Unlike fractions that can be thought of as abstract numbers on their own, percentages are always relative to a certain amount designated as the whole.
Determining the whole takes on great importance when we need to consider how to deal with multiple percentages and what operations we can apply to them, such as when we need to figure out the price of an item with a 20% discount and 10% tax or when we want to buy an item with a 50% discount and another with a 70% discount. 

In this episode we reinforce the students’ understanding of the relationship between the percentage, the part, and the whole, with problems that also reflect the delicate nature of operations on percentages.

 

What makes it great?

The interactive tool is engaging and allows children to visualize percentages.

The visuals make the abstract concept of percentages more concrete. The episode gives children a role in Loomy’s story, making it relevant to the children, and motivates an otherwise dry topic by exploiting technology and allowing children to learn by doing.

 

The questions reinforce the meaning of percentage as a proportional part of the whole.
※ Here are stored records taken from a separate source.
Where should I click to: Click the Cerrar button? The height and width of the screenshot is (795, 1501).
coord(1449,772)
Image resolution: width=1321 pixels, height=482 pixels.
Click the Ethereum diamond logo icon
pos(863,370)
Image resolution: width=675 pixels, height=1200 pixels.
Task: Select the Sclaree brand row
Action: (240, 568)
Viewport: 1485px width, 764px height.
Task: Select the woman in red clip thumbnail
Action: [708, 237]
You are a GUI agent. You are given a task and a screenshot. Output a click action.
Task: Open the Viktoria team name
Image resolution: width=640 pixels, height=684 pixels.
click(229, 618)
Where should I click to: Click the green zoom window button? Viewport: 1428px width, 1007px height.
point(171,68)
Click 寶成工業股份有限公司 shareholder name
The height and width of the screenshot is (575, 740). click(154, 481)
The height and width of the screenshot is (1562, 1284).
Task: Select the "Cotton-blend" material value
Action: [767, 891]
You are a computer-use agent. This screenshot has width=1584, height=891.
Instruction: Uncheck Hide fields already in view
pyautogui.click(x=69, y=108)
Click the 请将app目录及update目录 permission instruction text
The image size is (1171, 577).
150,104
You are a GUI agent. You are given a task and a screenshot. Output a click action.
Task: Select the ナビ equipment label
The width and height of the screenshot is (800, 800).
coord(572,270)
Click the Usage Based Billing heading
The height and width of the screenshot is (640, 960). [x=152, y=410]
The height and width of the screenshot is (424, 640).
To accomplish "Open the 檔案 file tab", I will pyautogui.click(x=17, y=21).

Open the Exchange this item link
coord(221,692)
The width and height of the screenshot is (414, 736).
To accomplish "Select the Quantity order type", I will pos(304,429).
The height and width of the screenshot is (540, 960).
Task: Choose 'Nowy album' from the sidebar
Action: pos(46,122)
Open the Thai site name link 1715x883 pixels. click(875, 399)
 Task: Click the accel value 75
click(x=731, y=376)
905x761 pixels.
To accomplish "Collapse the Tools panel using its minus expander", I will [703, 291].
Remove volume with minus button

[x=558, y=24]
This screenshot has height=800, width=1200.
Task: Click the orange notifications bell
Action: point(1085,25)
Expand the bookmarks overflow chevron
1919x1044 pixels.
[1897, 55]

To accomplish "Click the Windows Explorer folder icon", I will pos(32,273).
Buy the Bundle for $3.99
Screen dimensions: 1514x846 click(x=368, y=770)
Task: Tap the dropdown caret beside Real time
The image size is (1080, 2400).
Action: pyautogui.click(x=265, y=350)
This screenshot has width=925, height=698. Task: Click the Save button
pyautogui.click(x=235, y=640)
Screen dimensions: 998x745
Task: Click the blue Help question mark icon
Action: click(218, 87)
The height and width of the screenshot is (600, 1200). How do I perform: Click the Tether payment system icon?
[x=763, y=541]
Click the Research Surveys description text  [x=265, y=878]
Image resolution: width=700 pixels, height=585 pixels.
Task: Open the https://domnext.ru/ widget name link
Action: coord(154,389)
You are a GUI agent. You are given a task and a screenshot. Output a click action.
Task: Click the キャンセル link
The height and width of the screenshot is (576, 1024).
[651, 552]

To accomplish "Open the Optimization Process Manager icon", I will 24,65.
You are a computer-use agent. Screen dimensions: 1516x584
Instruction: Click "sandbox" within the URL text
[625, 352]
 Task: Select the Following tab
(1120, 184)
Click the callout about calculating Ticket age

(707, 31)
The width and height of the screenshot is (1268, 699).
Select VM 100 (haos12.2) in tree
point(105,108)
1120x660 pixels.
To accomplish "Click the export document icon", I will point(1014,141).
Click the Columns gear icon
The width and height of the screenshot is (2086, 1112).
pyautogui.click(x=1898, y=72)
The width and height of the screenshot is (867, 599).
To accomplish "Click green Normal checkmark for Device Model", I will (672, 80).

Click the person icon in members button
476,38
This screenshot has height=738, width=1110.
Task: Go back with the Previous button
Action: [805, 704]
Children must employ critical thinking to recognize the meaning of “the whole'' in any given situation. The episode also seeds ahead to percentage of a percentage by looking at how the whole changes with each percentage taken.

 

The questions inspire insights and address misconceptions.

For example, children can realize that adding percentages only makes sense if they are percentages of the same whole. Additionally, many questions have multiple solutions and allow children the freedom to express multiple strategies for thinking about the problems–they can really follow their own journey.